Gleichzeitig bot er auch die Unterstützung bei Friedensverhandlungen an, kürzlich gab es dazu auch weitere konkrete Vorschläge. Der ehemalige US-Außenminister Henry Kissinger stellte in einer Videobotschaft an das WEF-Forum in Davos seine Sichtweise vor. Demnach solle die aktuelle Frontlinie eingefroren werden und danach Friedensverhandlungen starten. Der Donbass und die Krim sollten dabei Russland zugeschlagen werden, während Russland die NATO-Mitgliedschaft der Ukraine schlucken müsse. Für den Soziologen Max Haller ist es wichtig, dass sich die USA aus dringend nötigen Friedensverhandlungen heraushalten. „Jede einigermaßen realistische Betrachtung muss zu dem Schluss kommen, dass ein Sieg der Ukraine als höchst unwahrscheinlich scheint, aber ebenso wenig ein Sieg Russlands im Sinne von Putins anfänglichem Kriegsziel, die Regierung in Kiew abzusetzen“, schreibt er in seinem Gastkommentar für die Wiener Zeitung und plädiert für sofortige Bemühungen um einen Waffenstillstand ausgehend vom ukrainischen Präsidenten mit Unterstützung der EU und Zustimmung der USA. Das Kriegsgebiet sollte von militärischen Truppen geräumt werden und die UNO die Kontrolle übernehmen. Das hätte für beide Seiten eine sofortige positive Wirkung und wäre die Basis für anschließende Friedensverhandlungen.

Kollateralschäden gibt es auch durch diese Situation genug.

So wird der Krieg in der Ukraine dafür benutzt, die seit Monaten grassierende Teuerung zu begründen. Verblüffend dabei ist, dass die OMV kürzlich einen Rekordgewinn von fünf Milliarden (in Zahlen: 5 000 000 000) Euro feierte und deren Vorsitzender sich jeglichen schlechte Gewissens mit folgenden Worten entledigte: „Wir sind extrem stolz bei der OMV, dass wir ein Rekordjahr hinlegen konnten“ und man habe einen wichtigen Beitrag zur Versorgungssicherheit geleistet, und „am meisten von einer erfolgreichen OMV profitiert die Republik Österreich“, da rund eine Milliarde in den Steuertopf fließe. Wie ein Redaktionskollege anmerkte, könnte man mit diesem „Kriegsgewinn 250.000 der 400.000 in Wien benötigten Gasheizungen durch Wärmepumpen ersetzen oder 300.000 Haushalte mit einer 10kwp Solaranlage ausstatten“. Schön wär’s. Stattdessen freuen sich die Aktionäre und auch für den Vorstand wird sicher eine „angemessene“ Prämie herausspringen. Ich muss dem Kollegen recht geben, wenn er sein Posting mit „Glaub die Leute kapieren es noch immer nicht“ schließt.

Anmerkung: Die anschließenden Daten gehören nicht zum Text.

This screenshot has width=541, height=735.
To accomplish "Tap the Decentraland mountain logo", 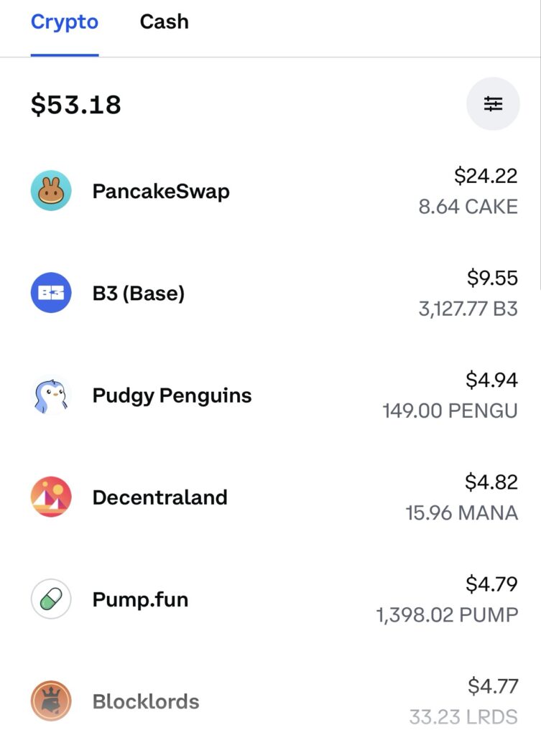I will point(51,497).
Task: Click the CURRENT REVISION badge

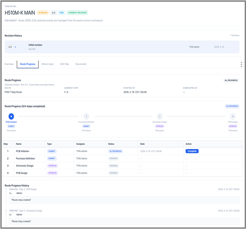Action: (77, 13)
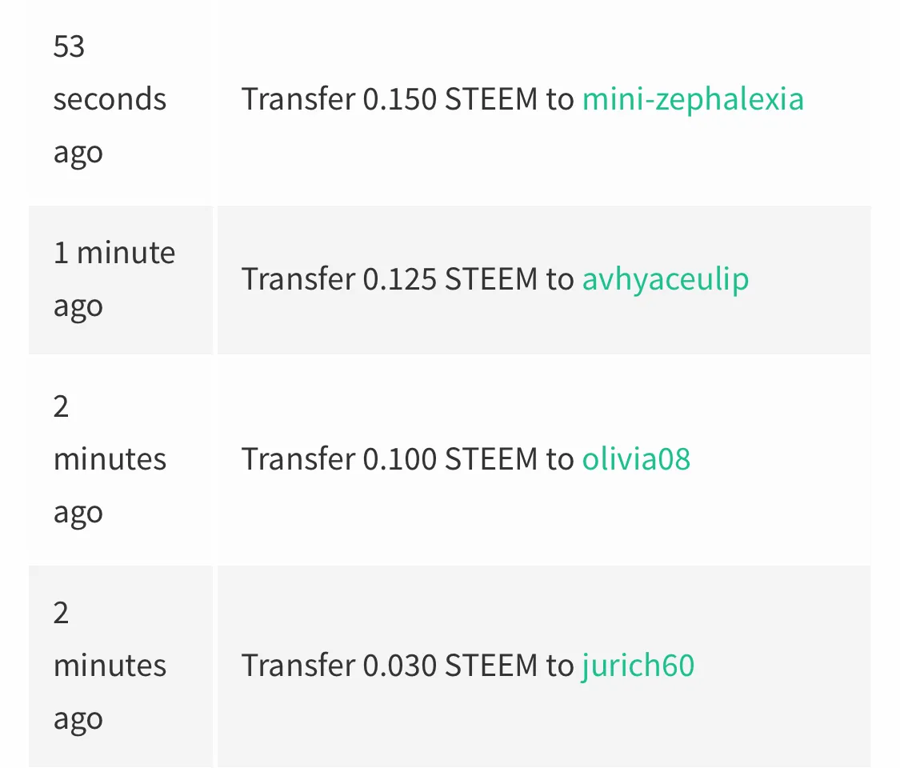Click 'STEEM' text in the avhyaceulip row

[x=491, y=279]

Ein weiteres prominentes Opfer dieser fokussierten Unintelligenz ist die vor allem durch ihre Auftritte in einer ORF-Show bekannte Band „Russkaja“. Die hat sich nämlich dieser Tage aufgelöst und die bevorstehende Tournee abgesagt. Aufgrund permanenter Shitstorms und einer „Flut von Hasskommentaren“ sei die Band am Ende, erklärte sie auf ihrer Facebook-Seite.

Für mich liegt die Beendigung des Krieges darin, dass man ihn erst gar nicht beginnt, wie ich in meinem Beitrag zur Rubrik „Friedensnoten“ im Online-Magazin RUBIKON geschrieben habe. Aber dazu bräuchte es einen völlig neuen Zugang zu Konflikten und deren Bearbeitung, begonnen beim Kommunikationsverhalten (siehe Paul Watzlawick, Friedemann Schultz von Thun und andere), der Äußerung von Bedürfnissen (wie Marshall B. Rosenberg sie in seinen Ausführungen zur gewaltfreien Kommunikation darlegt), dem Bewusstsein für Konflikteskalation (wie sie Friedrich Glasl beschrieben hat) und den Umgang mit Widerstand gegen eine untragbare Situation (wie man bei Martin Arnold nachlesen kann).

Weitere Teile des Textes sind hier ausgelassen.